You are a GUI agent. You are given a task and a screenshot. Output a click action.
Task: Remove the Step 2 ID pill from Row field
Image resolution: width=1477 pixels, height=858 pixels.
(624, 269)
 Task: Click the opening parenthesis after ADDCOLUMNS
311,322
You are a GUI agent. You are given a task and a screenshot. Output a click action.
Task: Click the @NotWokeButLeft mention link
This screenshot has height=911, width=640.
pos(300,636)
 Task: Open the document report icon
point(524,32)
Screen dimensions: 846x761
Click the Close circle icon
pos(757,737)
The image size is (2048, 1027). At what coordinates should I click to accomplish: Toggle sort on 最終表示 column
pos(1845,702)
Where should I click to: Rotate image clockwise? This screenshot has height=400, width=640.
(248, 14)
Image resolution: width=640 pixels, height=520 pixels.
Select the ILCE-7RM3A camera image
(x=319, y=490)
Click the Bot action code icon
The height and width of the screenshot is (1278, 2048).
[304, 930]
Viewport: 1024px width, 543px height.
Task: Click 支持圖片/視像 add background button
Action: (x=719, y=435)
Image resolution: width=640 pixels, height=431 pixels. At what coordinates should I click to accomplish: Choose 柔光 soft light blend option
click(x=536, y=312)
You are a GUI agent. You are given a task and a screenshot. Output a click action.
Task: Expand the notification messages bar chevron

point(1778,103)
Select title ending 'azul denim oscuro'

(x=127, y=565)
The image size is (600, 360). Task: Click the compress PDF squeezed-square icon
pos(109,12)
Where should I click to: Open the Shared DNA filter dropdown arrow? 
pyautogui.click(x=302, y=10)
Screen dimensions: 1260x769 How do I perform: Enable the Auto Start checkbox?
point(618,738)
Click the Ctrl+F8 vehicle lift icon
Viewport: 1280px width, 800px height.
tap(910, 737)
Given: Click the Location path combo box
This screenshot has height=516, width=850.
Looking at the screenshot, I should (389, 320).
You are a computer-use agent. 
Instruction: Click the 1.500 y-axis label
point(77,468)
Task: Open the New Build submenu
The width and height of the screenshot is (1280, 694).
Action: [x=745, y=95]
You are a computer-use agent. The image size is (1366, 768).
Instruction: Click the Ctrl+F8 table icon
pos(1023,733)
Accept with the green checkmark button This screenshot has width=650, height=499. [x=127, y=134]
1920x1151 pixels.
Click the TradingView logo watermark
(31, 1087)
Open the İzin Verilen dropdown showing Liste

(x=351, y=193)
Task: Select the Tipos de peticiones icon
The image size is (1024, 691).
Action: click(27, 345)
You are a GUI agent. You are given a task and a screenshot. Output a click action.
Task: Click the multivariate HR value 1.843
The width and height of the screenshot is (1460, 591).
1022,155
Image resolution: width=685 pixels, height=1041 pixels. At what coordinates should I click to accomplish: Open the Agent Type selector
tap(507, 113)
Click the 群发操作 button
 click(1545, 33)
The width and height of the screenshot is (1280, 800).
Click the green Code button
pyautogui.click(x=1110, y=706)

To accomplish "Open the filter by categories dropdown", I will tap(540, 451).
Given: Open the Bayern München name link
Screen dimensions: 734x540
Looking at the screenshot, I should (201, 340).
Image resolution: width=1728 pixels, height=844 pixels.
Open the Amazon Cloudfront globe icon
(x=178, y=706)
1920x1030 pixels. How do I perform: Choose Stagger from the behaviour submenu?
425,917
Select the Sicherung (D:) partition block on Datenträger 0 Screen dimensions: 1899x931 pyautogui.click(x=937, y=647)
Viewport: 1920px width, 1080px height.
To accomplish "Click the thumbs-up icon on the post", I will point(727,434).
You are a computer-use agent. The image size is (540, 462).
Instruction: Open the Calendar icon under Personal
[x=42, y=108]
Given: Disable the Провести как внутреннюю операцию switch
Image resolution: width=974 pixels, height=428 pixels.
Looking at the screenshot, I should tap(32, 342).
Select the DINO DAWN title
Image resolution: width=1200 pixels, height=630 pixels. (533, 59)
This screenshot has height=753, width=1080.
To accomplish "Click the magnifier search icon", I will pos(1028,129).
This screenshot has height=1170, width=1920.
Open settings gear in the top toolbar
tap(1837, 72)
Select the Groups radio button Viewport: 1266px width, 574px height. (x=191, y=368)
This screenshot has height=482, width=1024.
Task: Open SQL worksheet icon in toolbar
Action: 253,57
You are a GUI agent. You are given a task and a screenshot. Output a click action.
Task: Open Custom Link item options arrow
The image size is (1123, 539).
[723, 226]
********************
### GIVEN EXERCISE
Could you reproduce all of the records above, line for line and without changing a single character?

### OUTPUT FOR THIS TASK
You are a GUI agent. You are given a task and a screenshot. Output a click action.
Task: Remove the Step 2 ID pill from Row field
Image resolution: width=1477 pixels, height=858 pixels.
(624, 269)
 Task: Click the opening parenthesis after ADDCOLUMNS
311,322
You are a GUI agent. You are given a task and a screenshot. Output a click action.
Task: Click the @NotWokeButLeft mention link
This screenshot has height=911, width=640.
pos(300,636)
 Task: Open the document report icon
point(524,32)
Screen dimensions: 846x761
Click the Close circle icon
pos(757,737)
The image size is (2048, 1027). At what coordinates should I click to accomplish: Toggle sort on 最終表示 column
pos(1845,702)
Where should I click to: Rotate image clockwise? This screenshot has height=400, width=640.
(248, 14)
Image resolution: width=640 pixels, height=520 pixels.
Select the ILCE-7RM3A camera image
(x=319, y=490)
Click the Bot action code icon
The height and width of the screenshot is (1278, 2048).
[304, 930]
Viewport: 1024px width, 543px height.
Task: Click 支持圖片/視像 add background button
Action: (x=719, y=435)
Image resolution: width=640 pixels, height=431 pixels. At what coordinates should I click to accomplish: Choose 柔光 soft light blend option
click(x=536, y=312)
You are a GUI agent. You are given a task and a screenshot. Output a click action.
Task: Expand the notification messages bar chevron

point(1778,103)
Select title ending 'azul denim oscuro'

(x=127, y=565)
The image size is (600, 360). Task: Click the compress PDF squeezed-square icon
pos(109,12)
Where should I click to: Open the Shared DNA filter dropdown arrow? 
pyautogui.click(x=302, y=10)
Screen dimensions: 1260x769 How do I perform: Enable the Auto Start checkbox?
point(618,738)
Click the Ctrl+F8 vehicle lift icon
Viewport: 1280px width, 800px height.
tap(910, 737)
Given: Click the Location path combo box
This screenshot has height=516, width=850.
Looking at the screenshot, I should (389, 320).
You are a computer-use agent. 
Instruction: Click the 1.500 y-axis label
point(77,468)
Task: Open the New Build submenu
The width and height of the screenshot is (1280, 694).
Action: [x=745, y=95]
You are a computer-use agent. The image size is (1366, 768).
Instruction: Click the Ctrl+F8 table icon
pos(1023,733)
Accept with the green checkmark button This screenshot has width=650, height=499. [x=127, y=134]
1920x1151 pixels.
Click the TradingView logo watermark
(31, 1087)
Open the İzin Verilen dropdown showing Liste

(x=351, y=193)
Task: Select the Tipos de peticiones icon
The image size is (1024, 691).
Action: click(27, 345)
You are a GUI agent. You are given a task and a screenshot. Output a click action.
Task: Click the multivariate HR value 1.843
The width and height of the screenshot is (1460, 591).
1022,155
Image resolution: width=685 pixels, height=1041 pixels. At what coordinates should I click to accomplish: Open the Agent Type selector
tap(507, 113)
Click the 群发操作 button
 click(1545, 33)
The width and height of the screenshot is (1280, 800).
Click the green Code button
pyautogui.click(x=1110, y=706)

To accomplish "Open the filter by categories dropdown", I will tap(540, 451).
Given: Open the Bayern München name link
Screen dimensions: 734x540
Looking at the screenshot, I should (201, 340).
Image resolution: width=1728 pixels, height=844 pixels.
Open the Amazon Cloudfront globe icon
(x=178, y=706)
1920x1030 pixels. How do I perform: Choose Stagger from the behaviour submenu?
425,917
Select the Sicherung (D:) partition block on Datenträger 0 Screen dimensions: 1899x931 pyautogui.click(x=937, y=647)
Viewport: 1920px width, 1080px height.
To accomplish "Click the thumbs-up icon on the post", I will point(727,434).
You are a computer-use agent. The image size is (540, 462).
Instruction: Open the Calendar icon under Personal
[x=42, y=108]
Given: Disable the Провести как внутреннюю операцию switch
Image resolution: width=974 pixels, height=428 pixels.
Looking at the screenshot, I should tap(32, 342).
Select the DINO DAWN title
Image resolution: width=1200 pixels, height=630 pixels. (533, 59)
This screenshot has height=753, width=1080.
To accomplish "Click the magnifier search icon", I will pos(1028,129).
This screenshot has height=1170, width=1920.
Open settings gear in the top toolbar
tap(1837, 72)
Select the Groups radio button Viewport: 1266px width, 574px height. (x=191, y=368)
This screenshot has height=482, width=1024.
Task: Open SQL worksheet icon in toolbar
Action: 253,57
You are a GUI agent. You are given a task and a screenshot. Output a click action.
Task: Open Custom Link item options arrow
The image size is (1123, 539).
[723, 226]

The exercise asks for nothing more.